**Required work:** Could you copy the lines below word for word, starting at the line that contains "has width=1568, height=784." and ending at the line that contains "pyautogui.click(x=178, y=255)", with both of those lines included?

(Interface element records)

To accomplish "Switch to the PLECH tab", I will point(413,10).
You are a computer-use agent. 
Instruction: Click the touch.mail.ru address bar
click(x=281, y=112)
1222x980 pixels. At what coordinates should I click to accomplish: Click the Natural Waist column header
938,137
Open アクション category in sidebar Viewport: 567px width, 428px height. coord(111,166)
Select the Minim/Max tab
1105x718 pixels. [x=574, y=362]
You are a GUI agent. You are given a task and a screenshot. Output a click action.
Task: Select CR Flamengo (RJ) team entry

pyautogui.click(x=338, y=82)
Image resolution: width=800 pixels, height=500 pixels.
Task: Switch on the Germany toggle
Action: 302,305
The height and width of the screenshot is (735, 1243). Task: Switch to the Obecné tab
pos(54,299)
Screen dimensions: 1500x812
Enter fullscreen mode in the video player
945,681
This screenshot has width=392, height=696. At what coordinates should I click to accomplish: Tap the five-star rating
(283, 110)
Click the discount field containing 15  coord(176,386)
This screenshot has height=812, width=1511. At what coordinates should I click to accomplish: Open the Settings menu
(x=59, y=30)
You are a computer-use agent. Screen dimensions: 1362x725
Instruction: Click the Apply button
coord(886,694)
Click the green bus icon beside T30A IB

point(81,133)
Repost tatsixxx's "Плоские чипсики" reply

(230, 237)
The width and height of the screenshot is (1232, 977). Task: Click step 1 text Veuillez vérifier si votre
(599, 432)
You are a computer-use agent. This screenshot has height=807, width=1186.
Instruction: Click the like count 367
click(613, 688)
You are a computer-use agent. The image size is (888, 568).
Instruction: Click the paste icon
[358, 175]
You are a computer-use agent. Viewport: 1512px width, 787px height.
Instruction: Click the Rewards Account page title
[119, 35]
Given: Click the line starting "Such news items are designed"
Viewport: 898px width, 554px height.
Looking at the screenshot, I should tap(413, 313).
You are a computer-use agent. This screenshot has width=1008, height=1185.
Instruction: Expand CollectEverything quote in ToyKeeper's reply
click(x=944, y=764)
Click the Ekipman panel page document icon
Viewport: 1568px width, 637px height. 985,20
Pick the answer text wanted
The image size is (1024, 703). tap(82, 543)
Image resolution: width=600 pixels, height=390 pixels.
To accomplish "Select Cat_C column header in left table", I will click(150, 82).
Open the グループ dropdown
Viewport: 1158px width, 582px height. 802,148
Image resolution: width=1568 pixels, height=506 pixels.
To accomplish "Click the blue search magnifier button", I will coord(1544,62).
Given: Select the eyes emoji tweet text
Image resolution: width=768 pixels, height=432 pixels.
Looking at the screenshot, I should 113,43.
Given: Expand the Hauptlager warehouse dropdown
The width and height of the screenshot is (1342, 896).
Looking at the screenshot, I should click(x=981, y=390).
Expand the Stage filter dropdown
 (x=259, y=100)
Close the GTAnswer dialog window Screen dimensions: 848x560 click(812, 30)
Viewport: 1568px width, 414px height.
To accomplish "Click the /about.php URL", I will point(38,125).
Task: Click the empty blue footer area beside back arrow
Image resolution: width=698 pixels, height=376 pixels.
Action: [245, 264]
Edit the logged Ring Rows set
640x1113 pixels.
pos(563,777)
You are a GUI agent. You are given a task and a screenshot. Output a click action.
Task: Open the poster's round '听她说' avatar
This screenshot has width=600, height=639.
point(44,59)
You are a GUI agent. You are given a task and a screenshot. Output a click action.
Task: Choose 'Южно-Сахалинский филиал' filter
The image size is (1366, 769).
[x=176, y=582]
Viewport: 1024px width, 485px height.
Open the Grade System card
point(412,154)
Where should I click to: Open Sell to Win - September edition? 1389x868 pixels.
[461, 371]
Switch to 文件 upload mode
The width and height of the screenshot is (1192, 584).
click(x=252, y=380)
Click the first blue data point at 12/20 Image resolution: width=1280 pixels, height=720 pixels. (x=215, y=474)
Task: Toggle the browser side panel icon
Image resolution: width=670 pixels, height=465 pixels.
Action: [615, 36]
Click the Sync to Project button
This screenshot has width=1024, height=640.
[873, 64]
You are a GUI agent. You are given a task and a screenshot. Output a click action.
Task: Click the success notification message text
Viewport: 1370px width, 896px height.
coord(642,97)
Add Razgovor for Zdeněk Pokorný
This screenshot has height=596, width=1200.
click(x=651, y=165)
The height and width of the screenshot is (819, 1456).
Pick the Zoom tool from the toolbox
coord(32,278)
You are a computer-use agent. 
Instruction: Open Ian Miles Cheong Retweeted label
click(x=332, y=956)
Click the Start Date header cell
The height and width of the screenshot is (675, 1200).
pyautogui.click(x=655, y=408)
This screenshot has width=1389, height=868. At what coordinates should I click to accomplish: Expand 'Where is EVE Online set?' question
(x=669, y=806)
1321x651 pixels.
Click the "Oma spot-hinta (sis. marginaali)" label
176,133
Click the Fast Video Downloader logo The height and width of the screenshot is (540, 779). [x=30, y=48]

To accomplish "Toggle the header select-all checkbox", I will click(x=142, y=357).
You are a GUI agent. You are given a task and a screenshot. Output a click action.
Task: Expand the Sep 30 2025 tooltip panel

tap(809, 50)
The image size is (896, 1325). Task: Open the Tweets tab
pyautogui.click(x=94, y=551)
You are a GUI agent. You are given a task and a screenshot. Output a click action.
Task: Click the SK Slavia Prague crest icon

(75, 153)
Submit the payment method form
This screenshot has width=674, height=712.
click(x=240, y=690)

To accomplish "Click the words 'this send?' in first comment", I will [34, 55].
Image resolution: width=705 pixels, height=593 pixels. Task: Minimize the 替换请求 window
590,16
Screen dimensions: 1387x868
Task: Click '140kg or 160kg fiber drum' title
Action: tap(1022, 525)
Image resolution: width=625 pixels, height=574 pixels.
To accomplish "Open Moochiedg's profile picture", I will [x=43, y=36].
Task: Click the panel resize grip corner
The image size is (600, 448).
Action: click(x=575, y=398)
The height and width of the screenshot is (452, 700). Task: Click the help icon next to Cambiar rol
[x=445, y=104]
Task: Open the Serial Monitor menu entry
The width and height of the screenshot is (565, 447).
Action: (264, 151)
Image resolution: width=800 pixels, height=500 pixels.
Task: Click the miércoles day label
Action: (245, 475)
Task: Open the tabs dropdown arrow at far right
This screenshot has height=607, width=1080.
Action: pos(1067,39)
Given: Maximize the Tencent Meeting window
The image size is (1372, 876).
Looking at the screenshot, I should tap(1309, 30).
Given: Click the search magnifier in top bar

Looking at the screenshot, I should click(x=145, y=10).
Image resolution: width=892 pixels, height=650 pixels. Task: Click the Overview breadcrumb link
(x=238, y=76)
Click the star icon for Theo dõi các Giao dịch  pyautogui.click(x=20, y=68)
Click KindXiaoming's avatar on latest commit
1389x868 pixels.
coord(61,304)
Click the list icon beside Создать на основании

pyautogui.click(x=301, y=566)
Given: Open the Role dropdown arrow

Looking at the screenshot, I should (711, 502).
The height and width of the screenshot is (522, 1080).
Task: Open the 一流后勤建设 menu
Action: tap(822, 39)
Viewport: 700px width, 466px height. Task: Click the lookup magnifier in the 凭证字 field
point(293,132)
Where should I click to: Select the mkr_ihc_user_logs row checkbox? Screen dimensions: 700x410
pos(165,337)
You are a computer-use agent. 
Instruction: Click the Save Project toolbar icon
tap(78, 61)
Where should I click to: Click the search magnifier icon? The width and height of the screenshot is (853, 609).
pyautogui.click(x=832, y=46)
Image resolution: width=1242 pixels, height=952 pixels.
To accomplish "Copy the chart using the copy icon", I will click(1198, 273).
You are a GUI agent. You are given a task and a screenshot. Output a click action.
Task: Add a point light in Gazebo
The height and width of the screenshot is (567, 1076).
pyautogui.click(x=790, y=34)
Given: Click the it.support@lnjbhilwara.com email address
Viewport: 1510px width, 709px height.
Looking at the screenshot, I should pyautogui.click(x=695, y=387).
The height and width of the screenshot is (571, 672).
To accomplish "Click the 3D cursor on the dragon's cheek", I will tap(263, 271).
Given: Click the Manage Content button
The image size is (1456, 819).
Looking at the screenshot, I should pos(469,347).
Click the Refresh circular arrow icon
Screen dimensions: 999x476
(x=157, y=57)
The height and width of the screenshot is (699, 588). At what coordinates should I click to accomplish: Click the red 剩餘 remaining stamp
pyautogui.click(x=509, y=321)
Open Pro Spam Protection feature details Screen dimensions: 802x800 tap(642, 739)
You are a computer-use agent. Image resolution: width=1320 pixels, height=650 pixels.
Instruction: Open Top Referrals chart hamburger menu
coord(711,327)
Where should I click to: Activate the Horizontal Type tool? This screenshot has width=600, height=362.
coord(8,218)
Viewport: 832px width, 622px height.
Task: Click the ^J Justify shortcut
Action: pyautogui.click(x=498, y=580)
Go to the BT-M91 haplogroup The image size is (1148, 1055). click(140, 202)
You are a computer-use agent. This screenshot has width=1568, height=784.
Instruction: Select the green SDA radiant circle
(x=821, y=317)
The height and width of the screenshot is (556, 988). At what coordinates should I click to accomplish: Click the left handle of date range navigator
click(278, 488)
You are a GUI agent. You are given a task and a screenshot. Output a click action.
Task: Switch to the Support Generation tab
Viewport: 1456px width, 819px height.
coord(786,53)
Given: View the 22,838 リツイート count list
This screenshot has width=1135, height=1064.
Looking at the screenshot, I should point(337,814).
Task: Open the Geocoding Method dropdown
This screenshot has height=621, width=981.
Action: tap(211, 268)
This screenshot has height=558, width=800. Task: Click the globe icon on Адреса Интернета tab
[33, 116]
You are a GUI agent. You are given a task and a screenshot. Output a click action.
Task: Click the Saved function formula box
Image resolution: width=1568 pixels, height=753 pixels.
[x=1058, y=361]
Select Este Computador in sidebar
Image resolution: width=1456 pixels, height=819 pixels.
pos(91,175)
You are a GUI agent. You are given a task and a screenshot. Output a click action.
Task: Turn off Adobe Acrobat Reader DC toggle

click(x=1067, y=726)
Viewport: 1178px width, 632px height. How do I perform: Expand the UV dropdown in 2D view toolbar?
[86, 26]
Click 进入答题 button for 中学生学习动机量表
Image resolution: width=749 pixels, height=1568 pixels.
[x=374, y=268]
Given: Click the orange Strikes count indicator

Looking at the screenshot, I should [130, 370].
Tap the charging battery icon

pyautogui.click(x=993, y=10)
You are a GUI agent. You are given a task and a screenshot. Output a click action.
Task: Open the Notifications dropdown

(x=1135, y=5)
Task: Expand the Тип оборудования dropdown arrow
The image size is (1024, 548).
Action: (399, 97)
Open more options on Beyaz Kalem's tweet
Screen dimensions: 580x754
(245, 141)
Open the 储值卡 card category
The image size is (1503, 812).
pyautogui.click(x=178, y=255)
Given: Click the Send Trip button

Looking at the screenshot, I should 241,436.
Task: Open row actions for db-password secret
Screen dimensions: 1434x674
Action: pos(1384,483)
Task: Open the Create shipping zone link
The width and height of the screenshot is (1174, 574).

**Full output:**
You are a computer-use agent. This screenshot has width=1568, height=784.
Instruction: Select the green SDA radiant circle
(x=821, y=317)
The height and width of the screenshot is (556, 988). At what coordinates should I click to accomplish: Click the left handle of date range navigator
click(278, 488)
You are a GUI agent. You are given a task and a screenshot. Output a click action.
Task: Switch to the Support Generation tab
Viewport: 1456px width, 819px height.
coord(786,53)
Given: View the 22,838 リツイート count list
This screenshot has width=1135, height=1064.
Looking at the screenshot, I should point(337,814).
Task: Open the Geocoding Method dropdown
This screenshot has height=621, width=981.
Action: tap(211, 268)
This screenshot has height=558, width=800. Task: Click the globe icon on Адреса Интернета tab
[33, 116]
You are a GUI agent. You are given a task and a screenshot. Output a click action.
Task: Click the Saved function formula box
Image resolution: width=1568 pixels, height=753 pixels.
[x=1058, y=361]
Select Este Computador in sidebar
Image resolution: width=1456 pixels, height=819 pixels.
pos(91,175)
You are a GUI agent. You are given a task and a screenshot. Output a click action.
Task: Turn off Adobe Acrobat Reader DC toggle

click(x=1067, y=726)
Viewport: 1178px width, 632px height. How do I perform: Expand the UV dropdown in 2D view toolbar?
[86, 26]
Click 进入答题 button for 中学生学习动机量表
Image resolution: width=749 pixels, height=1568 pixels.
[x=374, y=268]
Given: Click the orange Strikes count indicator

Looking at the screenshot, I should [130, 370].
Tap the charging battery icon

pyautogui.click(x=993, y=10)
You are a GUI agent. You are given a task and a screenshot. Output a click action.
Task: Open the Notifications dropdown

(x=1135, y=5)
Task: Expand the Тип оборудования dropdown arrow
The image size is (1024, 548).
Action: (399, 97)
Open more options on Beyaz Kalem's tweet
Screen dimensions: 580x754
(245, 141)
Open the 储值卡 card category
The image size is (1503, 812).
pyautogui.click(x=178, y=255)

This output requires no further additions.